Wednesday, December 18, 2013

Big Bad Farewell Post.


         We’ve spent most of this semester getting Tony-gifted with all of the older traditions of claw-fist and rattle-throat Americana, but what about some give back? There’s been a lot of washing our way through old lyrics, and crooning groopily as much as makes sense to do, and while the experience has been a culturally grounding one, I gotta say I don’t care nearly so much about the roots that don’t go anywhere as I do about the ones that are so crept over my body I never recognized them for roots till somebody cut them open and showed me the stems. I hope to reverse that process a little here by showing where the roots of Folk Music have grown to, so without further ado, here’s me returning the favor.      

Shovels and Rope, Gasoline + Dreaming My Dreams with You
Liner Notes: A really great country ruckus, and the place of it comes through strong as music. The band is a southern couple (South Carolina) making married music in the great matrimonial tradition of Johnny Cash and June Carter, though of course they really sound nothing like either of those two. Shovels and Rope play loose hootenanny beats over well-lived rockabilly shouts, and in this video the family dogs run around the whole time. It’s a bit little perfect.

Just heard this one for the first time and it’s undoubtedly a cowboy song, but played with an intensity that almost certainly would have been illegal in the 1930’s. Perhaps what I love most here is that this band had the folk-guts to play an abandoned building. Nobody but the artistic class gets to play stages, but everyone has cherished memories of wild nights singing with friends in unforgotten abandoned places. The band’s choice to situate their music in just such a place is a powerful statement as to where their musical loyalties lie, and makes me like them even more than I already did.

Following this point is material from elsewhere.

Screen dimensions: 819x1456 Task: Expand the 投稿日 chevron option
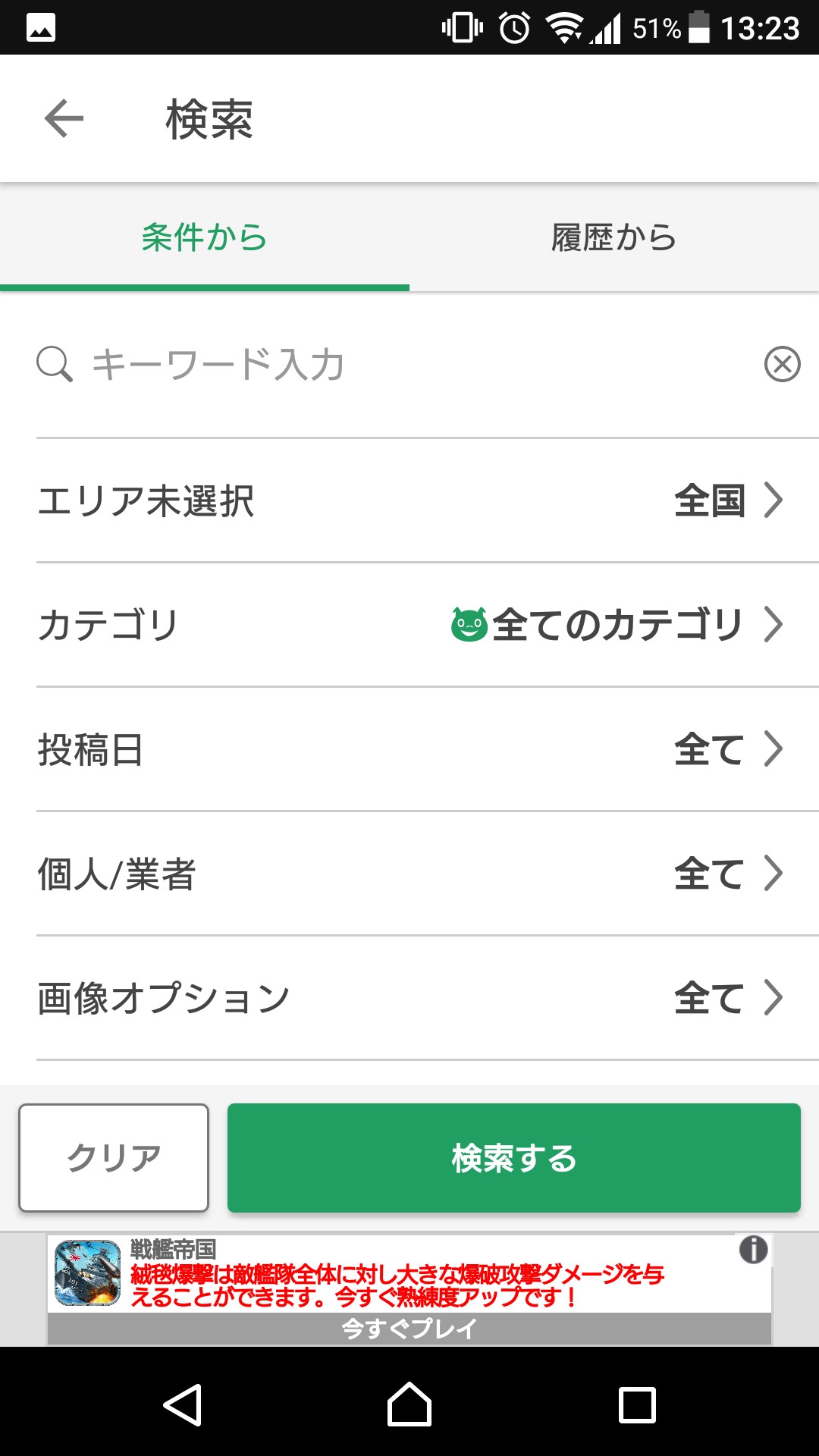pos(773,749)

Tedious Autobiography: I didn’t get into Folk music (or Blues for that matter) on purpose. Far from it, I grew up in an atmosphere of intense unspoken suburban supremacism. People hated “that country shit” and treated Chicago blues like it was corny as all. Lucky for me, I was tricked into liking Folk music in a two pronged way. One prong told me that every bit of the sadcore acoustic music I listened to was “folk” and the other prong stabbed me with punk rock.
Alright let’s relive it, starting with the sad part.

Prong 1: “Sad folky shit:”
Tedious Autobiography CONT: I grew up sad. It didn’t come from anywhere, so I couldn’t fix it. I got very lonely. I couldn’t deal directly with this loneliness because I felt if I looked straight at it I might go blind and give up on living, so I spent a lot of time running around self-consciously destructing relationships. I chose to get lonesome instead of lonely by turning loneliness into a choice I was making.

         Naturally, I gravitated towards the loneliest music I could find. I started being attracted to the sound of one man and a guitar. Musicians like Iron & Wine, Elliott Smith, and Kurt Vile were sources of great solace to me. As I quickly learned, all three were in one way or another also Folk Musicians.

Iron & Wine, On Your Wings+ The Trapeze Swinger
Liner Notes: Iron & Wine produce records that creak out of porches. They represent the most introverted interpretation of the American folk tradition, even as several characteristics distinguish it pretty dramatically from the older folk tradition. The lyrics are overtly rather than covertly poetic, and the production is often dense and elaborately designed, and there is precious little of the country roughness that characterizes so much class Folk and Blues. Nevertheless, the music is really quite beautiful. 
         On Your Wings was the first Iron & Wine song I ever heard and I was immediately hooked. It uses Folk motifs to drive mechanically through the meaning, sub-meaning, and post-meaning (or meaninglessness thereof) of the axiomatically unknowable liminal space that resides just before the gaping chasm of death itself, or perhaps right above it, even as of course in quotidian terms we disparage the whole construct as merely the act of life itself… AhhH! Whatever! Just listen to it!

This is the Trapeze Swinger and it’s rapturous. Some of the most beautiful verses ever penned. One passage that has always stood out to me…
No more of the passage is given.